The objectives of this study were to (i) explore the patterns of population structure in the pollen parent heterotic pool using different methods, (ii) investigate the genome-wide distribution of genetic diversity, and (iii) assess the extent and genome-wide distribution of LD in elite sugar beet germplasm.
Methods
Plant materials and molecular markers
A total of 502 diploid sugar beet inbreds from the pollen parent heterotic pool were examined in this study. Among them, 264 accessions were yield types and 238 sugar types. All plant materials used in this study are proprietary to KWS SAAT AG (Einbeck, Germany). All 502 sugar beet inbreds were genotyped by KWS SAAT AG, following standard protocols, with 328 SNPs markers, which were distributed across the genome. A total of 26, 33, 41, 35, 40, 42, 39, 32, and 40 of these markers map to linkage group A to I, respectively (unpublished data). This data set comprises no inbreds or markers with more than 20% missing data.
Statistical analyses
The model-based approach implemented in software package STRUCTURE [17] was used to examine population structure. STRUCTURE was run for K = 1-10 subgroups using the linkage model neglecting prior information. Each run consisted of a burn-in period of 100,000 steps followed by 100,000 Monte Carlo Markov Chain replicates, assuming that allele frequencies are uncorrelated across clusters. Five replications were performed for each K value. To determine the most probable value of K, an ad hoc criterion was used [28]. That run of the estimated number of subgroups showing the maximum likelihood was used to assign inbreds with membership probabilities surpassing a certain threshold (i.e. maximum probabilities among the subgroups, membership probabilities of 0.60, 0.70, and 0.80) to subgroups.

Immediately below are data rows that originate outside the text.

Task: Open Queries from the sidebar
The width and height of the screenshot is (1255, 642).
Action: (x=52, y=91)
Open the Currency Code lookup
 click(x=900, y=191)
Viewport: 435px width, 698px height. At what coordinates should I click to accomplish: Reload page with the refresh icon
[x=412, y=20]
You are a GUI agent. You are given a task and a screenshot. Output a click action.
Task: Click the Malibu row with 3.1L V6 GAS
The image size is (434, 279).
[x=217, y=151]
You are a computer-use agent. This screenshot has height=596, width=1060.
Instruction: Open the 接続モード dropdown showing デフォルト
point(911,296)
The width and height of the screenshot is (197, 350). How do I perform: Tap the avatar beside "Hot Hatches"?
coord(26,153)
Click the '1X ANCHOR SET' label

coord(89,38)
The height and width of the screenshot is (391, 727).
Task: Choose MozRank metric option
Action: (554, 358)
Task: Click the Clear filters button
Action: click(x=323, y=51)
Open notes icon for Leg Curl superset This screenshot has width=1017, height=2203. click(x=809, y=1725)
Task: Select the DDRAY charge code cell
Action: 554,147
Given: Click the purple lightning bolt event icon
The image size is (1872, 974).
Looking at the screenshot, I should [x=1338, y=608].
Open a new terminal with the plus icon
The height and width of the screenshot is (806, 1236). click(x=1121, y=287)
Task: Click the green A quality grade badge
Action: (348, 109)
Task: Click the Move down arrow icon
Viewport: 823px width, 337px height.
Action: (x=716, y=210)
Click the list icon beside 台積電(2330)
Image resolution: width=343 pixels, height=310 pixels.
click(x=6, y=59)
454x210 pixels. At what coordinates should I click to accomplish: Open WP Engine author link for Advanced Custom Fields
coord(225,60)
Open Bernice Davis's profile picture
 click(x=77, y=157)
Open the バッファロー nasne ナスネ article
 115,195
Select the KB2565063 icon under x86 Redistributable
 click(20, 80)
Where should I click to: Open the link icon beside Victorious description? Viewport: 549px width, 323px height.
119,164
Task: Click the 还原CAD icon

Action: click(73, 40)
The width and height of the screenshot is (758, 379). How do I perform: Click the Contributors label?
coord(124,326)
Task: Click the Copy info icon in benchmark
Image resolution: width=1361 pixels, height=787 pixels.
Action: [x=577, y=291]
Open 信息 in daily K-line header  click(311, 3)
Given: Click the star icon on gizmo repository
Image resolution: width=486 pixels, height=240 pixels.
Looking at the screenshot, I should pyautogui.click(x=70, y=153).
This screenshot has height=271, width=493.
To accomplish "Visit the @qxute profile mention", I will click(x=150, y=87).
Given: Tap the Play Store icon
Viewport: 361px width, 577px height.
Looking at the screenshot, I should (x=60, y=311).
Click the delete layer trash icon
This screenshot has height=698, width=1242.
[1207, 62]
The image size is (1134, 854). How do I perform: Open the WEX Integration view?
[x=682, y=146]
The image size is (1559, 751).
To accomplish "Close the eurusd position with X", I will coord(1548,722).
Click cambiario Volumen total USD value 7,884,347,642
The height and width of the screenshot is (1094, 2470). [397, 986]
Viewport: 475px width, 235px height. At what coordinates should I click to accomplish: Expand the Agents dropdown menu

The results from STRUCTURE were displayed by DISTRUCT software [29].
The allele frequencies at each marker and for each inbred were calculated and used for PCA analyses [18]. The number of significant PCA eigenvalues was tested by Eigenanalysis (cf. [30]). Furthermore, the modified Rogers distance (MRD) was calculated [31]. PCoA [19] based on MRD estimates between pairs of inbred lines was performed. In addition, we used LAP [20] to reveal the population structure, where the threshold of correlation coefficients eps was set to 0.8. Finally, the model-based approach MCLUST was used to determine the number of subgroups as well as to provide the membership probabilities [21]. Due to the large number of dimensions (328 markers), MCLUST analysis was performed on 1-150 PCA components, PCoA coordinates, or LAP lapvectors, respectively. Models for 1 to 15 subgroups were examined. The correspondence between the inbreds' assignment by MCLUST and STRUCTURE and the germplasm type information were compared.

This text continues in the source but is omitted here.